Has Moon Jae-in’s North Korea Peace Process Failed?
Since the current South Korean President Moon Jae-in took office in May 2017, he has strived to engage in talks with North Korean leader Kim Jong Un to deescalate the tensions on the Korean Peninsula, which were intensified during nine years of conservative governments before Moon gained power.

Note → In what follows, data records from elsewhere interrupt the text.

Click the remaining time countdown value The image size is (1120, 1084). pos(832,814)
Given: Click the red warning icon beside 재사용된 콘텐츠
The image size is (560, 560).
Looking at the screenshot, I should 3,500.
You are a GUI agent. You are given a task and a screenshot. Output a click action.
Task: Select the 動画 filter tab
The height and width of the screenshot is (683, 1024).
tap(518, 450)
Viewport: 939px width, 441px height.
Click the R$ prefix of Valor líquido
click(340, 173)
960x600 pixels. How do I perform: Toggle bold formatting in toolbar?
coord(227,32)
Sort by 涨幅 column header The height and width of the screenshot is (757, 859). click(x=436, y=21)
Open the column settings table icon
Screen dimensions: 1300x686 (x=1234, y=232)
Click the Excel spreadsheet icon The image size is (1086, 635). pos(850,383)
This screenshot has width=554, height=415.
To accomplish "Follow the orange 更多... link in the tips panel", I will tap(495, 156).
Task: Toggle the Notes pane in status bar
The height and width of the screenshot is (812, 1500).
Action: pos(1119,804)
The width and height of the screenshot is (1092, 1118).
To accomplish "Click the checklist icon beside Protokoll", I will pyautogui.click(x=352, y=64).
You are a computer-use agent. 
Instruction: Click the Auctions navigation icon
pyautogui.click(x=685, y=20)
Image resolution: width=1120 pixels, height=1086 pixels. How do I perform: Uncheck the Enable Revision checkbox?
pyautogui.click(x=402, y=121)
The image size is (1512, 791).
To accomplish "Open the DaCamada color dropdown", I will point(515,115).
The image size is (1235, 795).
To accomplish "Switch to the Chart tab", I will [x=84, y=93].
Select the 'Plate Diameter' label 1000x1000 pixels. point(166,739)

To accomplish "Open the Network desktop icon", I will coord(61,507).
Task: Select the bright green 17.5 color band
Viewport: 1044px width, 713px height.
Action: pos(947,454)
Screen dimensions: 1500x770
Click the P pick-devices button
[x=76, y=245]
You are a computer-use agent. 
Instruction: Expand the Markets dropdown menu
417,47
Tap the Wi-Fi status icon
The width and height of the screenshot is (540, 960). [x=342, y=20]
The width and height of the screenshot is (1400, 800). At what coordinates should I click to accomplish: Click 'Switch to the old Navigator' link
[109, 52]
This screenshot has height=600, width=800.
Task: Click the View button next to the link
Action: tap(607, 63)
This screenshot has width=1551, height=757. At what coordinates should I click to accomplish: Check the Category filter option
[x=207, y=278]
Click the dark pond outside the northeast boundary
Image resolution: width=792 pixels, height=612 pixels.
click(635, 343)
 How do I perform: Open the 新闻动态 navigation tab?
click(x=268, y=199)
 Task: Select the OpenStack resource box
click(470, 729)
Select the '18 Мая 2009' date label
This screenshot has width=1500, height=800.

Even though Moon reached his hands out to Pyongyang immediately upon his inauguration in May 2017, Pyongyang conducted its sixth nuclear test in September 2017, leading then-U.S. President Donald Trump to warn about unleashing “fire and fury” against North Korea if it conducts another nuclear or missile test. Trump and Kim exchanged harsh words against each other, increasing tensions on the Korean Peninsula even more. Two months after the nuclear test, North Korea tested its Hwasong-15 intercontinental ballistic missile (ICBM), bringing much more anger from Washington and Seoul.
Still, Moon vowed to build peace and prosperity on the Korean Peninsula with a policy centered on dialogue, which is the classical approach of progressive governments on North Korea issues. He utilized the 2018 PyeongChang Winter Games as an opportunity to entice Pyongyang to agree to dialogue. When Kim accepted Moon’s offer to participate in the Winter Olympics in PyeongChang, Moon’s blueprint to denuclearize North Korea and construct lasting peace on the peninsula was activated.
Two months after the PyeongChang Olympics closed, Moon and Kim held a historical inter-Korean summit meeting in the inter-Korean House of Freedom in Panmunjom. Moon’s approval ratings reached above 80 percent at that time, demonstrating how strongly South Koreans wished to see peace and stability in the Korean Peninsula.